* **Tasks**
1/ Please rewrite the DALI with JAX tutorial from "print('Creating iterators')" to "auto_reset=True)", swapping "mnist_caffe2_reader" for "mnist_reader".
2/ For each statement, say yes or no on whether it agrees with the DALI with JAX tutorial, and quote the tutorial's deciding words. (a) The batch size is set to 100. (b) The validation pipeline is created with random shuffling turned on. (c) The MNIST data is used in Caffe2 format.

* **Source excerpt**
++++++++++

# Using DALI with JAX

### Overview

This simple example shows how to train a neural network implementet in JAX with DALI pipelines. It builds on MNIST training example from JAX codebse that can be found [here](https://github.com/google/jax/blob/main/examples/mnist_classifier_fromscratch.py).

We will use MNIST in Caffe2 format from [DALI_extra](https://github.com/NVIDIA/DALI_extra)

In [58]:
import os

training_data_path = os.path.join(os.environ['DALI_EXTRA_PATH'], 'db/MNIST/training/')
validation_data_path = os.path.join(os.environ['DALI_EXTRA_PATH'], 'db/MNIST/testing/')

First step is to prepare function that will be later used to create instances of DALI pipelines. 

In [59]:
from nvidia.dali import pipeline_def
import nvidia.dali.fn as fn
import nvidia.dali.types as types


batch_size = 100
image_size = 28
num_classes = 10

@pipeline_def(device_id=0, batch_size=batch_size, num_threads=4)
def mnist_pipeline(data_path, random_shuffle):
    jpegs, labels = fn.readers.caffe2(
        path=data_path,
        random_shuffle=random_shuffle,
        name="mnist_caffe2_reader")
    images = fn.decoders.image(
        jpegs, device='mixed', output_type=types.GRAY)
    images = fn.crop_mirror_normalize(
        images, dtype=types.FLOAT, std=[255.], output_layout="CHW")
    images = fn.reshape(images, shape=[image_size * image_size])

    labels = labels.gpu()
    
    if random_shuffle:
        labels = fn.one_hot(labels, num_classes=num_classes)

    return images, labels

Next step is to instantiate pipelines and build them. Building creates and initializes pipeline internals.

In [60]:
print('Creating pipelines')
training_pipeline = mnist_pipeline(data_path=training_data_path, random_shuffle=True)
validation_pipeline = mnist_pipeline(data_path=validation_data_path, random_shuffle=False)

print('Building pipelines')
training_pipeline.build()
validation_pipeline.build()

print(training_pipeline)
print(validation_pipeline)

Creating pipelines
Building pipelines
<nvidia.dali.pipeline.Pipeline object at 0x7f34081594e0>
<nvidia.dali.pipeline.Pipeline object at 0x7f340815b010>


For DALI pipeline to work with JAX it needs to be wrapped with appropriate DALI iterator. To get iterator compatible with JAX we need to import in from DALI JAX plugin.

In [61]:
from nvidia.dali.plugin import jax as dax


print('Creating iterators')
training_iterator = dax.DALIGenericIterator(
    training_pipeline,
    output_map=["images", "labels"],
    reader_name="mnist_caffe2_reader",
    auto_reset=True)

++++++++++

* **Data lines**
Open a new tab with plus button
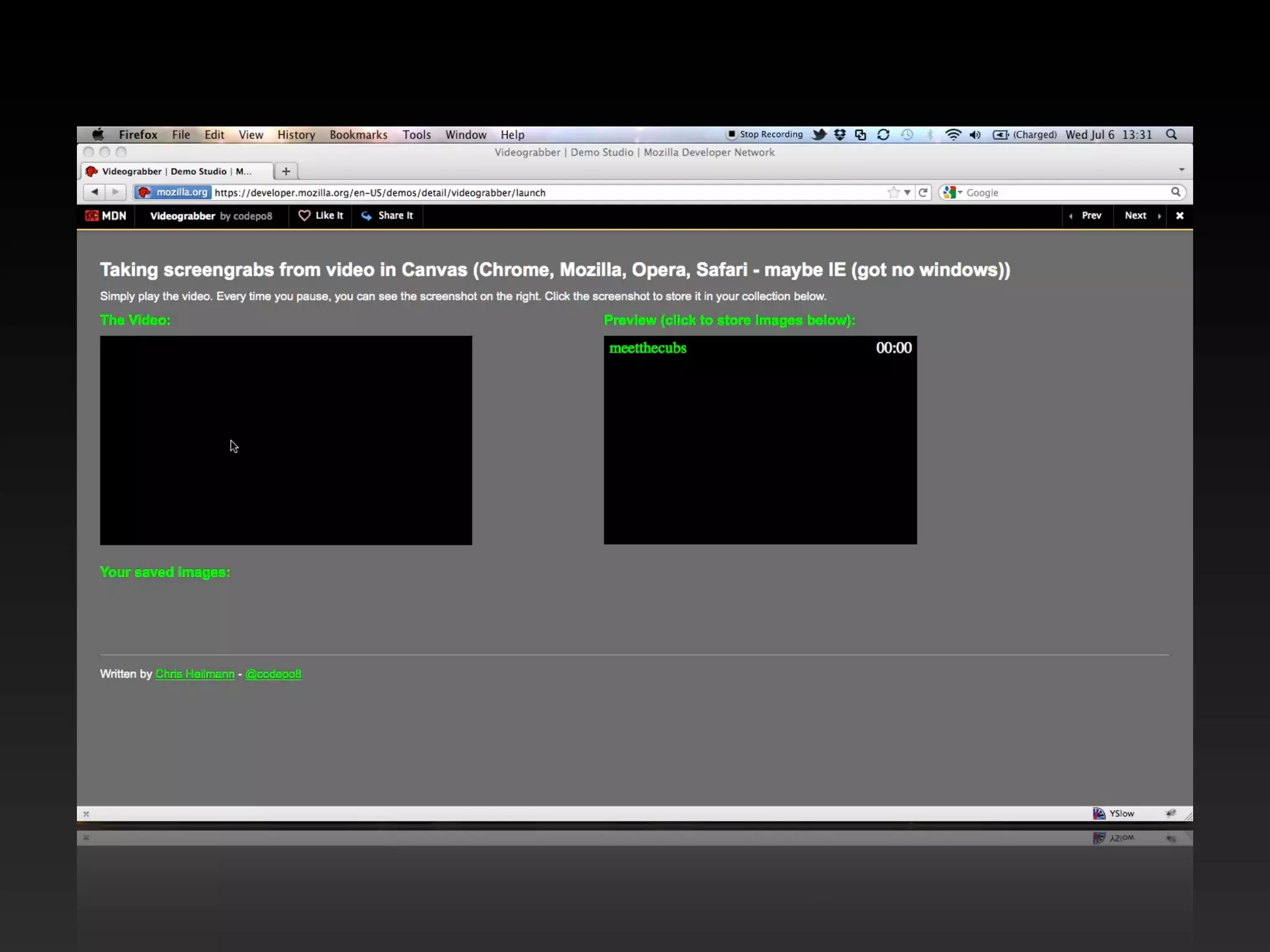Viewport: 1270px width, 952px height. [286, 171]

++++++++++

* **Results**
1/
print('Creating iterators')
training_iterator = dax.DALIGenericIterator(
    training_pipeline,
    output_map=["images", "labels"],
    reader_name="mnist_reader",
    auto_reset=True)

2/
(a) Yes: "batch_size = 100"
(b) No: "validation_pipeline = mnist_pipeline(data_path=validation_data_path, random_shuffle=False)"
(c) Yes: "We will use MNIST in Caffe2 format"